# Illustration of xQTL protocol

This notebook illustrates the computational protocols available from this repository for the detection and analysis of molecular QTLs (xQTLs). A minimal toy data-set consisting of 49 de-identified samples are used for the analysis.

## Analysis

Please visit [the homepage of the protocol website](https://cumc.github.io/xqtl-pipeline/) for the general background on this resource, in particular the [Getting Started](https://cumc.github.io/xqtl-pipeline/README.html#getting-started) section. To perform a complete analysis from molecular phenotype quantification to xQTL discovery, please conduct your analysis in the order listed below, each link contains a mini-protocol for a specific task. All commands documented in each mini-protocol should be executed in the command line environment.

### Bulk RNA-seq molecular phenotype quantification

1. [Reference data munging & QC](https://cumc.github.io/xqtl-pipeline/code/data_preprocessing/reference_data.html)
2. [Quantification of gene expression](https://cumc.github.io/xqtl-pipeline/code/molecular_phenotypes/bulk_expression.html)
3. [Quantification of alternative splicing events](https://cumc.github.io/xqtl-pipeline/code/molecular_phenotypes/splicing.html)
4. [Quantification of DNA methylation](https://cumc.github.io/xqtl-pipeline/code/molecular_phenotypes/calling/methylation_calling.html)

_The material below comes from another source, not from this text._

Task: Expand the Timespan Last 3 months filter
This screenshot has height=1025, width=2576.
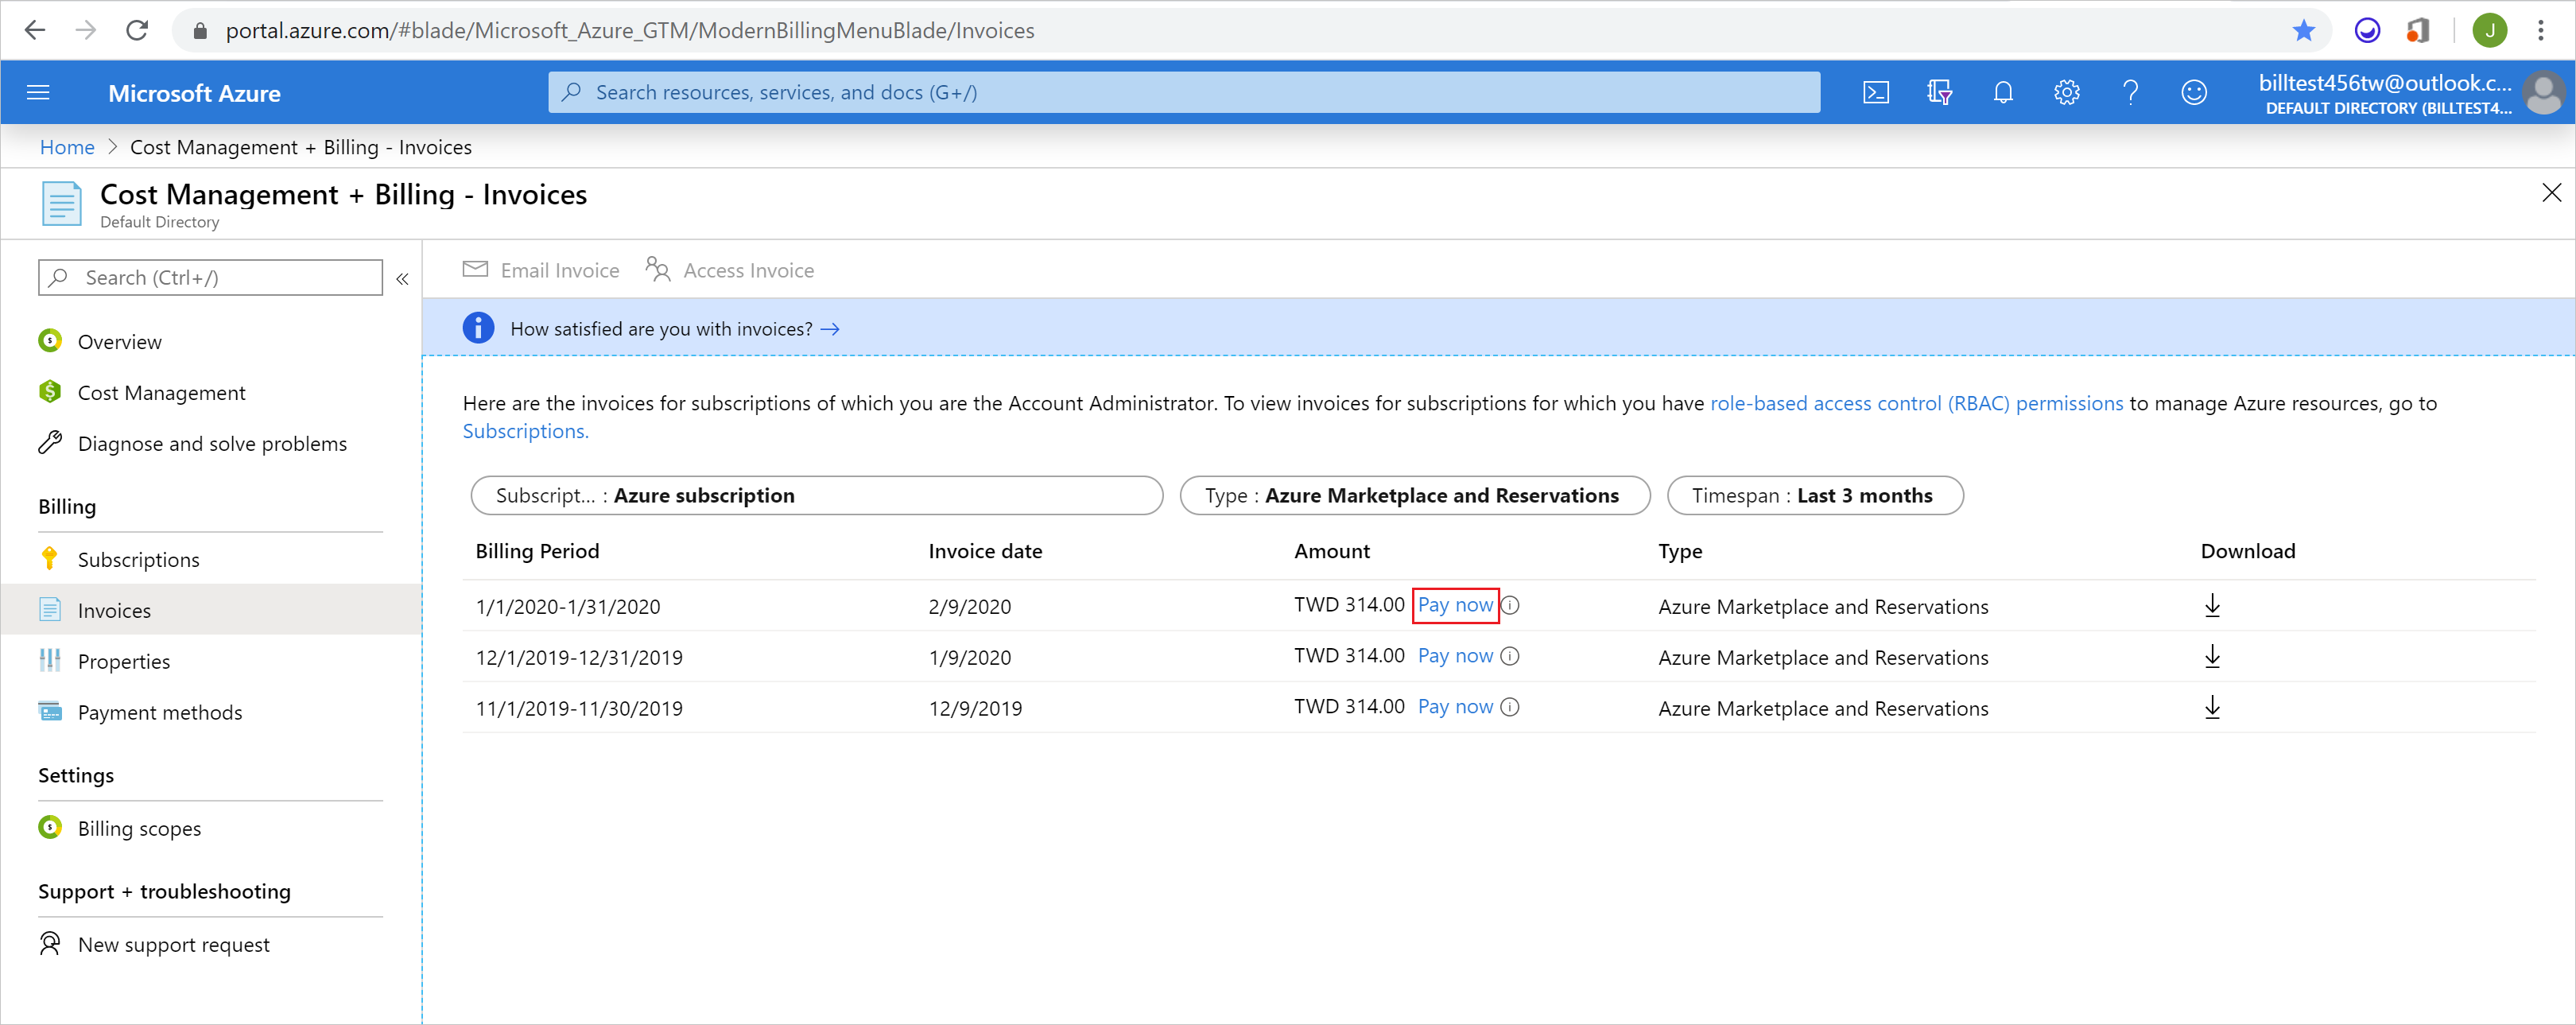Action: click(1814, 495)
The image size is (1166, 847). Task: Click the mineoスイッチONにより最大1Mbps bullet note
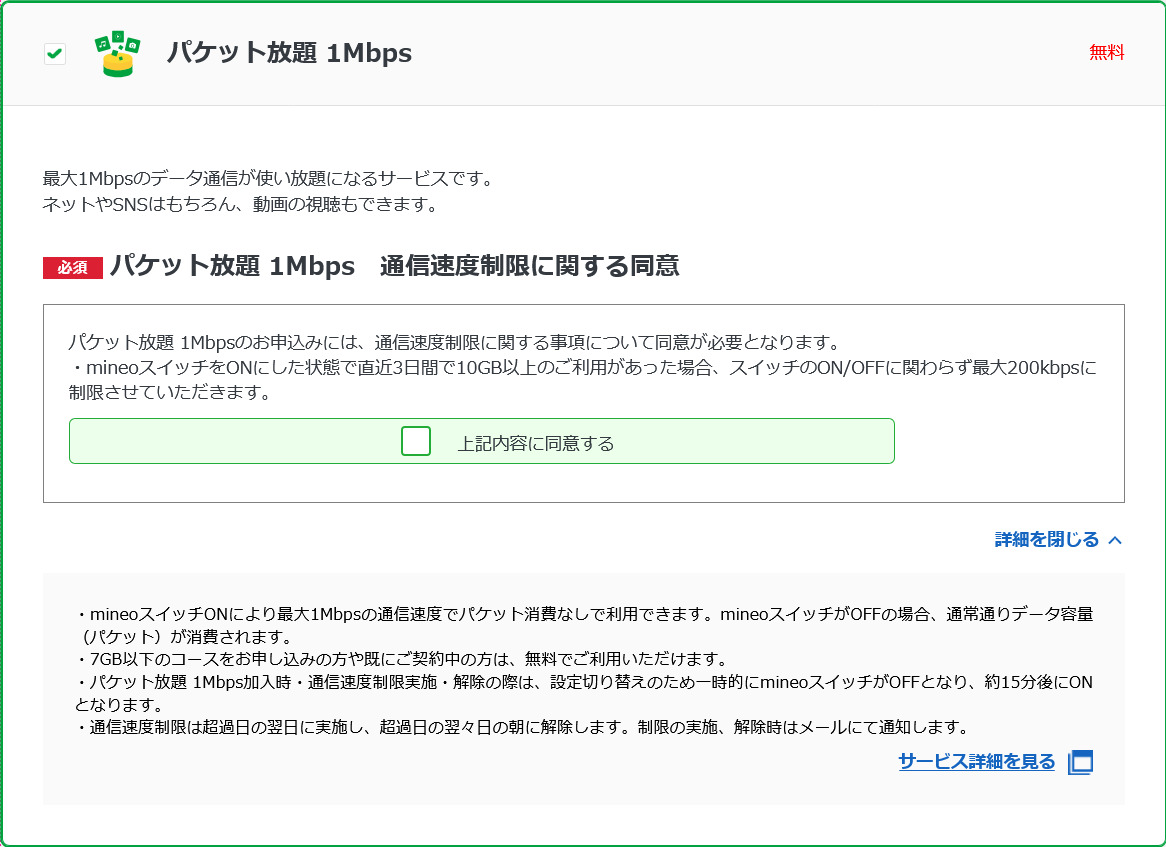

### xQTL association analysis

1. [Phenotype data munging & QC](https://cumc.github.io/xqtl-pipeline/code/data_preprocessing/phenotype_preprocessing.html)
2. [Genotype data munging & QC](https://cumc.github.io/xqtl-pipeline/code/data_preprocessing/genotype_preprocessing.html)
3. [Covariates data munging & QC](https://cumc.github.io/xqtl-pipeline/code/data_preprocessing/covariate_preprocessing.html)
4. [cis-QTL association testing](https://cumc.github.io/xqtl-pipeline/code/association_scan/cisQTL_scan.html)
5. [trans-QTL association testing](https://cumc.github.io/xqtl-pipeline/code/association_scan/transQTL_scan.html)

### Multi-omics data integration

## Data

For record keeping: preparation of the demo dataset is documented [on this page](https://github.com/gaow/lab-wiki/blob/master/private/data/xQTL_Protocol.md) --- this is a private repository accessible to Gao Wang's group members.

For protocols listed in this page, downloaded required input data in [Synapse](https://www.synapse.org/#!Synapse:syn36416559/files/). 
* To be able downloading the data, first create user account on [Synapse Login](https://www.synapse.org/). Username and password will be required when downloading
* Downloading required installing of Synapse API Clients, type `pip install synapseclient` in terminal or Command Prompt to install. Details list [on this page](https://help.synapse.org/docs/Installing-Synapse-API-Clients.1985249668.html).
* To download folder, type `synapse get -r SynapseID#` in terminal or Command Prompt, replace SynapseID# with true Synapse ID. Synapse ID can be found in [Synapse](https://www.synapse.org/#!Synapse:syn36416559/files/). Each folder in different level has unique ID, which allowing you to download only some folders or files within the entire folder. For example, if download all data under protocol_data folder, type `synapse get -r syn36416601 ` in terminal or or Command Prompt.

## Software environment: Singularity vs Docker

Our example analysis documented on this website are performed using `singularity`, via the `--container` option pointing to a `sif` singularity image file. For example, `--container TensorQTL.sif` uses `TensorQTL.sif` image to perform analysis for QTL association mapping via software `TensorQTL`. If you use Docker, you need to replace 

```
--container TensorQTL.sif
```

with

```
--container gaow/tensorqtl
```

where:

1. [`gaow` is the dockerhub account](https://hub.docker.com/u/gaow) under which all docker images are saved. You do not have to download these docker images manually. Simply point the dockerhub repository name to `--container` option as above --- SoS will download it the first time you run the analysis.
2. Please use all lower case letters and drop `.sif` extension when you modify the command from using singularity to docker, eg, `TensorQTL.sif` is modified into `tensorqtl`.

## Analyses on High Performance Computing clusters

The protocol example shown above performs analysis on a desktop workstation, as a demonstration. Typically the analyses should be performed on HPC cluster environments. This can be achieved via [SoS Remote Tasks](https://vatlab.github.io/sos-docs/doc/user_guide/task_statement.html) on [configured host computers](https://vatlab.github.io/sos-docs/doc/user_guide/host_setup.html). We provide this [toy example for running SoS pipeline on a typical HPC cluster environment](https://github.com/cumc/xqtl-pipeline/blob/main/code/misc/Job_Example.ipynb). First time users are encouraged to try it out in order to help setting up the computational environment necessary to run the analysis in this protocol.